Records contained in a dataset:
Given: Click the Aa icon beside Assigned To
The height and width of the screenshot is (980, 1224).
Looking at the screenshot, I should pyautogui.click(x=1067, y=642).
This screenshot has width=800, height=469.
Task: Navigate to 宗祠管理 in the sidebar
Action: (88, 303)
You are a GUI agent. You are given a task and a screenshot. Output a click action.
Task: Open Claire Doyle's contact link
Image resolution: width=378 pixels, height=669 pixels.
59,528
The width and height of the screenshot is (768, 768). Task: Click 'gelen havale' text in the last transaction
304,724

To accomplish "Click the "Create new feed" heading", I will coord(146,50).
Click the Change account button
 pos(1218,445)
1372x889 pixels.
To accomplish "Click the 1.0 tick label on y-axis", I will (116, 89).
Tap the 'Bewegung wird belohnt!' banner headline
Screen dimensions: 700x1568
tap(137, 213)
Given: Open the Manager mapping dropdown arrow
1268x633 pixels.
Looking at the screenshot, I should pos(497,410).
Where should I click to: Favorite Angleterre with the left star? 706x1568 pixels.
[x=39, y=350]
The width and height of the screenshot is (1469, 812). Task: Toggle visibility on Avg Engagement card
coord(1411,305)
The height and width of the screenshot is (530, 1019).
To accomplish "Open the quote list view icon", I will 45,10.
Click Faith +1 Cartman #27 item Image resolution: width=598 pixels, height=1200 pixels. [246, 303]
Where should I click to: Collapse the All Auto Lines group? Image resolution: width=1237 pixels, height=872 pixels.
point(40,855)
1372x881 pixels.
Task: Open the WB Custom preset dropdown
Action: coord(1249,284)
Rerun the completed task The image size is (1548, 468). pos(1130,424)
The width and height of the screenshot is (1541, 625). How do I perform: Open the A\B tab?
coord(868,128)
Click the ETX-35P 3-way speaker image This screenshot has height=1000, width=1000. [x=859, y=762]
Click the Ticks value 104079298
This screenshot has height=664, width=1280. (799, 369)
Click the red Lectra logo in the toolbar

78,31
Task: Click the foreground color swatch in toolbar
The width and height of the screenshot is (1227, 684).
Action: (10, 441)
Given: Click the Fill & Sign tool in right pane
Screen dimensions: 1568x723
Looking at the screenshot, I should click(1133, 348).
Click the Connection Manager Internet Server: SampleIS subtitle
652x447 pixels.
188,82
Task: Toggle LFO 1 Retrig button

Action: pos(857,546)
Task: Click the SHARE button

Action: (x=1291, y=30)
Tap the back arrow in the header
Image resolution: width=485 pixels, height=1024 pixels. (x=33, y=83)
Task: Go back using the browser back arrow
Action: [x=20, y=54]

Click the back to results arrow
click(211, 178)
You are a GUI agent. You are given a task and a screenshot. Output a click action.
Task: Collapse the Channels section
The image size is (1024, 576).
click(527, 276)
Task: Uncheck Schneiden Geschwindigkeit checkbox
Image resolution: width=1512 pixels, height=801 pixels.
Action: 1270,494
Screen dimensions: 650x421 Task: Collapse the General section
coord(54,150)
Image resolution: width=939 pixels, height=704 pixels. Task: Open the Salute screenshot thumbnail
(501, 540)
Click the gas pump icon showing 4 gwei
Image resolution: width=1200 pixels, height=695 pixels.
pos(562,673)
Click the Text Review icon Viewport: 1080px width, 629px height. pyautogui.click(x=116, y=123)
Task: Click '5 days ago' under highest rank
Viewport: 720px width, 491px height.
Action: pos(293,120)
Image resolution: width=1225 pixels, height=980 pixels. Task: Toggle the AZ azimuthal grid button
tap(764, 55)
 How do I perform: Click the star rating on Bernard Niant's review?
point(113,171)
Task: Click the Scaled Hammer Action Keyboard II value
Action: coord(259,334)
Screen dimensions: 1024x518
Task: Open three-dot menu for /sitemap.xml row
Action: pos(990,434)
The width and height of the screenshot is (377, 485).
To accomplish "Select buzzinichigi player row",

• **AIM OF THE TASK**
Each of the records should be written out again, exactly as it reads.

• **ANSWER FOR THIS EXERCISE**
Given: Click the Aa icon beside Assigned To
The height and width of the screenshot is (980, 1224).
Looking at the screenshot, I should pyautogui.click(x=1067, y=642).
This screenshot has width=800, height=469.
Task: Navigate to 宗祠管理 in the sidebar
Action: (88, 303)
You are a GUI agent. You are given a task and a screenshot. Output a click action.
Task: Open Claire Doyle's contact link
Image resolution: width=378 pixels, height=669 pixels.
59,528
The width and height of the screenshot is (768, 768). Task: Click 'gelen havale' text in the last transaction
304,724

To accomplish "Click the "Create new feed" heading", I will coord(146,50).
Click the Change account button
 pos(1218,445)
1372x889 pixels.
To accomplish "Click the 1.0 tick label on y-axis", I will (116, 89).
Tap the 'Bewegung wird belohnt!' banner headline
Screen dimensions: 700x1568
tap(137, 213)
Given: Open the Manager mapping dropdown arrow
1268x633 pixels.
Looking at the screenshot, I should pos(497,410).
Where should I click to: Favorite Angleterre with the left star? 706x1568 pixels.
[x=39, y=350]
The width and height of the screenshot is (1469, 812). Task: Toggle visibility on Avg Engagement card
coord(1411,305)
The height and width of the screenshot is (530, 1019).
To accomplish "Open the quote list view icon", I will 45,10.
Click Faith +1 Cartman #27 item Image resolution: width=598 pixels, height=1200 pixels. [246, 303]
Where should I click to: Collapse the All Auto Lines group? Image resolution: width=1237 pixels, height=872 pixels.
point(40,855)
1372x881 pixels.
Task: Open the WB Custom preset dropdown
Action: coord(1249,284)
Rerun the completed task The image size is (1548, 468). pos(1130,424)
The width and height of the screenshot is (1541, 625). How do I perform: Open the A\B tab?
coord(868,128)
Click the ETX-35P 3-way speaker image This screenshot has height=1000, width=1000. [x=859, y=762]
Click the Ticks value 104079298
This screenshot has height=664, width=1280. (799, 369)
Click the red Lectra logo in the toolbar

78,31
Task: Click the foreground color swatch in toolbar
The width and height of the screenshot is (1227, 684).
Action: (10, 441)
Given: Click the Fill & Sign tool in right pane
Screen dimensions: 1568x723
Looking at the screenshot, I should click(1133, 348).
Click the Connection Manager Internet Server: SampleIS subtitle
652x447 pixels.
188,82
Task: Toggle LFO 1 Retrig button

Action: pos(857,546)
Task: Click the SHARE button

Action: (x=1291, y=30)
Tap the back arrow in the header
Image resolution: width=485 pixels, height=1024 pixels. (x=33, y=83)
Task: Go back using the browser back arrow
Action: [x=20, y=54]

Click the back to results arrow
click(211, 178)
You are a GUI agent. You are given a task and a screenshot. Output a click action.
Task: Collapse the Channels section
The image size is (1024, 576).
click(527, 276)
Task: Uncheck Schneiden Geschwindigkeit checkbox
Image resolution: width=1512 pixels, height=801 pixels.
Action: 1270,494
Screen dimensions: 650x421 Task: Collapse the General section
coord(54,150)
Image resolution: width=939 pixels, height=704 pixels. Task: Open the Salute screenshot thumbnail
(501, 540)
Click the gas pump icon showing 4 gwei
Image resolution: width=1200 pixels, height=695 pixels.
pos(562,673)
Click the Text Review icon Viewport: 1080px width, 629px height. pyautogui.click(x=116, y=123)
Task: Click '5 days ago' under highest rank
Viewport: 720px width, 491px height.
Action: pos(293,120)
Image resolution: width=1225 pixels, height=980 pixels. Task: Toggle the AZ azimuthal grid button
tap(764, 55)
 How do I perform: Click the star rating on Bernard Niant's review?
point(113,171)
Task: Click the Scaled Hammer Action Keyboard II value
Action: coord(259,334)
Screen dimensions: 1024x518
Task: Open three-dot menu for /sitemap.xml row
Action: pos(990,434)
The width and height of the screenshot is (377, 485).
To accomplish "Select buzzinichigi player row",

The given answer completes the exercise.